05 Subgroup Analysis: Identifying the Most Beneficiary Advantage Populations
To further optimize clinical decision-making, the study conducted subgroup analyses of patients with different characteristics. Preliminary results show:
- Influence of Previous Drugs: Compared to patients who failed first-generation TKIs, those who sequentially received Olverembatinib after failing second-generation TKIs (such as Nilotinib, Dasatinib, Flumatinib) in the first line also showed excellent efficacy. This indicates that Olverembatinib can effectively overcome the challenges brought by resistance to second-generation TKIs.
- Baseline Tumor Burden: Patients with baseline BCR-ABL1 (IS) levels lower than 10% achieved CCyR and MMR at a faster speed and higher proportion after receiving Olverembatinib treatment. This statistical characteristic suggests that early intervention before the patient’s cytogenetic or molecular levels are completely out of control may lead to greater benefits.
06 Safety Evaluation: Overall Controllable, Low Incidence of Cardiovascular Events
Safety is an issue that cannot be ignored in the long-term application of third-generation TKIs. This study detailed the adverse events (AEs) during the treatment period: • Overall Condition: About 90% of patients experienced different degrees of treatment-related adverse events, but the vast majority were grades 1-2. • Grade 3/4 AE: The incidence rate was 45%, mainly manifesting as hematological toxicity, such as neutropenia, thrombocytopenia, and anemia. Professor Li Weiming emphasized that these hematological AEs can be effectively managed in clinical practice through symptomatic supportive treatment or short-term drug suspension or dose reduction. • Serious Adverse Events (SAE): Only 6 patients experienced SAEs related to Olverembatinib, accounting for a very low proportion. • Cardiovascular Safety: Previous third-generation TKIs have often received attention due to vascular embolic events. However, in this study, only 2 cases of possibly related grade 1 hypertension events were observed, and no serious cardiovascular thrombosis or embolic events were observed, with no reports of death during the study period. This reflects the good tolerability of the Olverembatinib 40 mg QOD regimen in second-line treatment.

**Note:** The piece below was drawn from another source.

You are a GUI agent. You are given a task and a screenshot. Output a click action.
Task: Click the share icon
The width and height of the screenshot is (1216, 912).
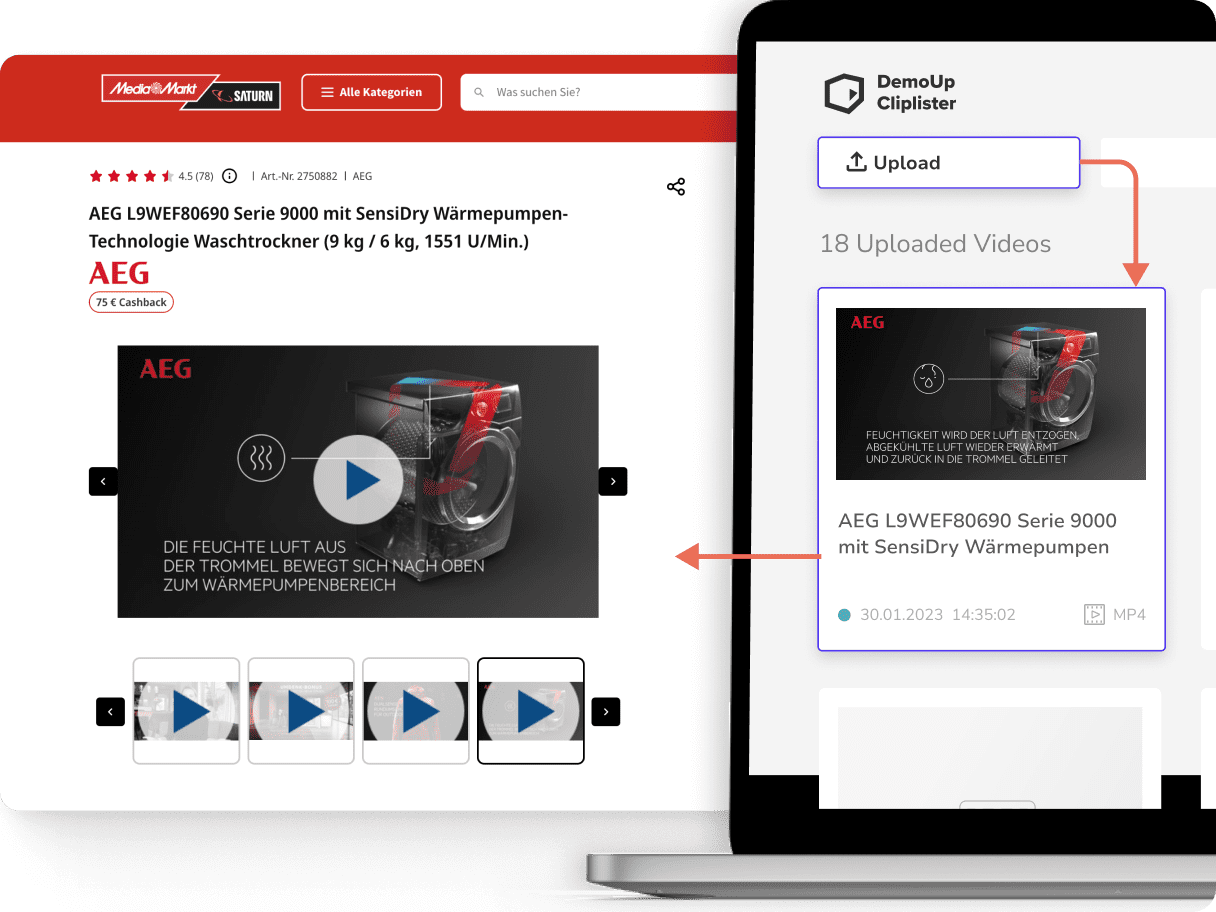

07 Conclusion and Outlook: A New Standard for Second-line Treatment?
Professor Li Weiming concluded by pointing out that Olverembatinib has shown extremely excellent efficacy in the second-line treatment of CP-CML patients without T315I mutations, with a CCyR rate of 76% and an MMR rate of 47%. This data not only fills the gap for domestically produced third-generation TKIs in the field of second-line treatment but also provides a powerful alternative for patients after the failure of first-line treatment. From a clinical logic perspective, Olverembatinib, with its broader coverage of the BCR-ABL1 kinase domain, can effectively solve the problem of residual clones after first-line treatment. In the future, as the follow-up time extends, we look forward to seeing more long-term data regarding progression-free survival (PFS) and overall survival (OS). Meanwhile, for the precise choice after the failure of second-generation TKIs, Olverembatinib will undoubtedly occupy a pivotal position.